▶ **REQUIRED ACTION A**: In the passage on the Dhauladhar range, which peak is commonly called the 'Dhauladhar Matterhorn'?
▶ **REQUIRED ACTION B**: Carry the passage on the Dhauladhar range forward, starting after its last sentence.

▶ **PAGE TEXT**:
┌──

The Dhauladhars have a peculiar topography. Although mostly composed of granite, the flanks of the range exhibit frequent formations of slate (often used for the roofs of houses in the region), limestone and sandstone. Ascending from any side is difficult, given the near vertical incline. This calls for highly technical trekking and mountaineering. There is very little habitation on the range given the harsh conditions. But meadows abound near the crest providing rich pastures for grazing where large numbers of Gaddi shepherds take their flocks. The top of the crest is buried under vast expanses of thick snow. Triund, approached from the hill station of McLeod Ganj, is the nearest and most accessible snow line in the Indian Himalayas. The range has rich flora and fauna.

Peaks, virgin and scaled, have drawn mountaineers from all over the world. Some of the well-known ones are Mun (4610 m) near Dharamshala, Manimahesh Kailash (मणिमहेश कैलाश) (5653 m) in the sacred Manimahesh region, Gauri Junda (4946 m), near the Talang pass, which is commonly referred to as the 'Dhauladhar Matterhorn', Christmas (4581 m), Toral (4686 m), Dromedary (4553 m), Riflehorn (4400 m), Lantern (5100 m), Arthur's Seat (4525 m), Camel (4520 m), Slab (4570 m), and several other named and unnamed peaks.
Due to the position of the range it receives two monsoons a year with heavy rains; where the mountains have not been heavily logged, there are dense pine and Deodar forests.

└──

▶ **DATA EXTRACTS**:
┌──

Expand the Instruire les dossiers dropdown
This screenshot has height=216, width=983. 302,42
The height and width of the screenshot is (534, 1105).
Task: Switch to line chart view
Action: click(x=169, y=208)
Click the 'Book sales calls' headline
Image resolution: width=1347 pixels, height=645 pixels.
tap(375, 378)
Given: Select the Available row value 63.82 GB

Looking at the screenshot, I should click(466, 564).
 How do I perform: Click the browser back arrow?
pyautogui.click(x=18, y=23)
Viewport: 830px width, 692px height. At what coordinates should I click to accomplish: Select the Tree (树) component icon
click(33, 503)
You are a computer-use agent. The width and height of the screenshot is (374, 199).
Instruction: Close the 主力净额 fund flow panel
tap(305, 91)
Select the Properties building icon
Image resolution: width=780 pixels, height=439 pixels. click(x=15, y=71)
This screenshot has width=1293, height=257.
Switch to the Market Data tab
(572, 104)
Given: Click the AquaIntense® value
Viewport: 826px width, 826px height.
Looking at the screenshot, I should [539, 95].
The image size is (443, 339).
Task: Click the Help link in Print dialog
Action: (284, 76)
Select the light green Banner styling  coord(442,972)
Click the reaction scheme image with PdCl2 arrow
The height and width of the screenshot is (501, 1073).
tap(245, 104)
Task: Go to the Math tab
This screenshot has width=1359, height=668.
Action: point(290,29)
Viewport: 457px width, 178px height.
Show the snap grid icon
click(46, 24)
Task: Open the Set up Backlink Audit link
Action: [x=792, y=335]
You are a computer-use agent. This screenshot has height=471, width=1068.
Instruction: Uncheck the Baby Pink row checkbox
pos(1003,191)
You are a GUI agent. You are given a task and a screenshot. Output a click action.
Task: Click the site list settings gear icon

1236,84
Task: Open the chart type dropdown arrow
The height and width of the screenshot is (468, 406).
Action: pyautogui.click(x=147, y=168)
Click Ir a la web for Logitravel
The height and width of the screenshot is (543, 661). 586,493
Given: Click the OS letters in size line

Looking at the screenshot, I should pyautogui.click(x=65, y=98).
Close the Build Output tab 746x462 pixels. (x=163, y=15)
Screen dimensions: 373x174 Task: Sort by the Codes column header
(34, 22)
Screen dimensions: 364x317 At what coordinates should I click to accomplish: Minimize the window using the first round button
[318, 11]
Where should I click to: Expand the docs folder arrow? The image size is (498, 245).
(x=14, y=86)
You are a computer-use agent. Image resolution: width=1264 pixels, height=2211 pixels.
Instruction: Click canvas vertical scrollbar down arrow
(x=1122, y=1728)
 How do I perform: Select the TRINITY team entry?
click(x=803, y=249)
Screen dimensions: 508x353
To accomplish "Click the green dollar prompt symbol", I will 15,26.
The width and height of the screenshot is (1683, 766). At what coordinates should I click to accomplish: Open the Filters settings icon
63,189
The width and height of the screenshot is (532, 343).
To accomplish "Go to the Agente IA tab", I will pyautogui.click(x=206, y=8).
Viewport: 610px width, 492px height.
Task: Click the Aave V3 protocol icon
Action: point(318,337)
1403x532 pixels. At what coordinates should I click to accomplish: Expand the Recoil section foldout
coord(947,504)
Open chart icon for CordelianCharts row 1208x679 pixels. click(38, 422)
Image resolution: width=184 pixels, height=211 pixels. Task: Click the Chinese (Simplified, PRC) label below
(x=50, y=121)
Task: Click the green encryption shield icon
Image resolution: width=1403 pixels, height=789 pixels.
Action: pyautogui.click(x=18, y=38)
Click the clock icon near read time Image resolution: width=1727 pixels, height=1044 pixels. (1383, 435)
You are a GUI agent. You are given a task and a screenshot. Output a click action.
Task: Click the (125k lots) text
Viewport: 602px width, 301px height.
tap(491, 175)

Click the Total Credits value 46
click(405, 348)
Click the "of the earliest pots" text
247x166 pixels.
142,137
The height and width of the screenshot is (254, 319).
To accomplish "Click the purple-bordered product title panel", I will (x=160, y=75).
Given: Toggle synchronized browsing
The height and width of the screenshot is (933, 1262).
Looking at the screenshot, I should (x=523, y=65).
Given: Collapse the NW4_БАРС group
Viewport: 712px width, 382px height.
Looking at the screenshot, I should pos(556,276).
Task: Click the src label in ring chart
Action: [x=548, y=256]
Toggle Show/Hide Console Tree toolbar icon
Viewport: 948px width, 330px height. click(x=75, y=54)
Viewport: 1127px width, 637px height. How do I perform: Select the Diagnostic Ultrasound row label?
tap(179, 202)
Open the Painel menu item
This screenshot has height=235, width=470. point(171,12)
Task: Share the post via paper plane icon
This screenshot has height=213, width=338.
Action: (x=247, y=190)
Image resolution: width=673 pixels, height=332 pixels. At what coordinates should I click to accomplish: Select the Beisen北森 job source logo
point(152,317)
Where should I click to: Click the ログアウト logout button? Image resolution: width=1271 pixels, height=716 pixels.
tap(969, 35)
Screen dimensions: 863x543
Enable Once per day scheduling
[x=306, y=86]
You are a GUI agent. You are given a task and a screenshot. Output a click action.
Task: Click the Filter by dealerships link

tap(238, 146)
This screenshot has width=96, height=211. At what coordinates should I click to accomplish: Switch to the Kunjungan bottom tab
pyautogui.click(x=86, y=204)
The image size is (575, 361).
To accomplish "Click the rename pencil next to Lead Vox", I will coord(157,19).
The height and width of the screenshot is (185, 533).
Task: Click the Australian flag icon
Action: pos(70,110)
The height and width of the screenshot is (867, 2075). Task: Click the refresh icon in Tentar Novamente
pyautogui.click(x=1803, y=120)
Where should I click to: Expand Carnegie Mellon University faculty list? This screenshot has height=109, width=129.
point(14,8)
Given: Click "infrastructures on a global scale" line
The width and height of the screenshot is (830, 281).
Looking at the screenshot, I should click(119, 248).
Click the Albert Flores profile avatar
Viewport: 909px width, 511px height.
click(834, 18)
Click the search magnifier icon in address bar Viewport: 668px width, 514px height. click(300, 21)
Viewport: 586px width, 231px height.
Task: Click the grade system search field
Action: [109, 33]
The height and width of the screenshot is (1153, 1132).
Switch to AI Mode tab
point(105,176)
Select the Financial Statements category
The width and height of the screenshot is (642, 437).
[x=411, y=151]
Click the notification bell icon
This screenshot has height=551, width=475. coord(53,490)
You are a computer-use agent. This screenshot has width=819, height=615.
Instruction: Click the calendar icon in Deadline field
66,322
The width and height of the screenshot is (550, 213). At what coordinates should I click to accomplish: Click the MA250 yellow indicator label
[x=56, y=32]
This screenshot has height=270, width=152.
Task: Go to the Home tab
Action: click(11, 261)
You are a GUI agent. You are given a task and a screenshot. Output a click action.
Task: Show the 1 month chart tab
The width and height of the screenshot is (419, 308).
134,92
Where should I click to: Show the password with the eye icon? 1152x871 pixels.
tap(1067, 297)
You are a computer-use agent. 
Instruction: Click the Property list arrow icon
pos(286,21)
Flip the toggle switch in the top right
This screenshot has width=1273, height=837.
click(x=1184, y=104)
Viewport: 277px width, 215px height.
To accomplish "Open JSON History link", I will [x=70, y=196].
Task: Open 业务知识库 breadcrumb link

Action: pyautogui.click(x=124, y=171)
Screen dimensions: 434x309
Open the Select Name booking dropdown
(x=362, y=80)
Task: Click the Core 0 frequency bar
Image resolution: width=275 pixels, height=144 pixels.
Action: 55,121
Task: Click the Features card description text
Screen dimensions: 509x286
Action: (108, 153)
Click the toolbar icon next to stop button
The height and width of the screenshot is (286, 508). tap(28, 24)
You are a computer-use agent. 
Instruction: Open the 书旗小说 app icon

└──

▶ **EXERCISE RESPONSE A**: Gauri Junda (4946 m), near the Talang pass.

▶ **EXERCISE RESPONSE B**:
There are glacial lakes in the Dhauladhars. Prominent among them is the Lam Dal which is the biggest with a circumference of about 2.5 km. It is a very sacred lake and considered to be the abode of Lord Shiva alongside Manimahesh Lake. Each year pilgrims take a holy dip in August and September just when the Manimahesh yatra begins. There are other very sacred lakes like the Nag Dal/Nag Chattri Dal. This lake owes its history to the Bhagsunag Temple and is considered sacred. It is dedicated to the Nag Devta or the Lord King Cobra. The other beautiful lakes are the Chanderkup Dal above the Lam Dal, Kareri Lake below the Minkaini Pass, Dehnasar Lake across the Sari Pass and the very sacred Kali Kund just 150 m below the Lam Dal at an elevation of 3900 m and approachable from Minkiani Pass (4250 metres).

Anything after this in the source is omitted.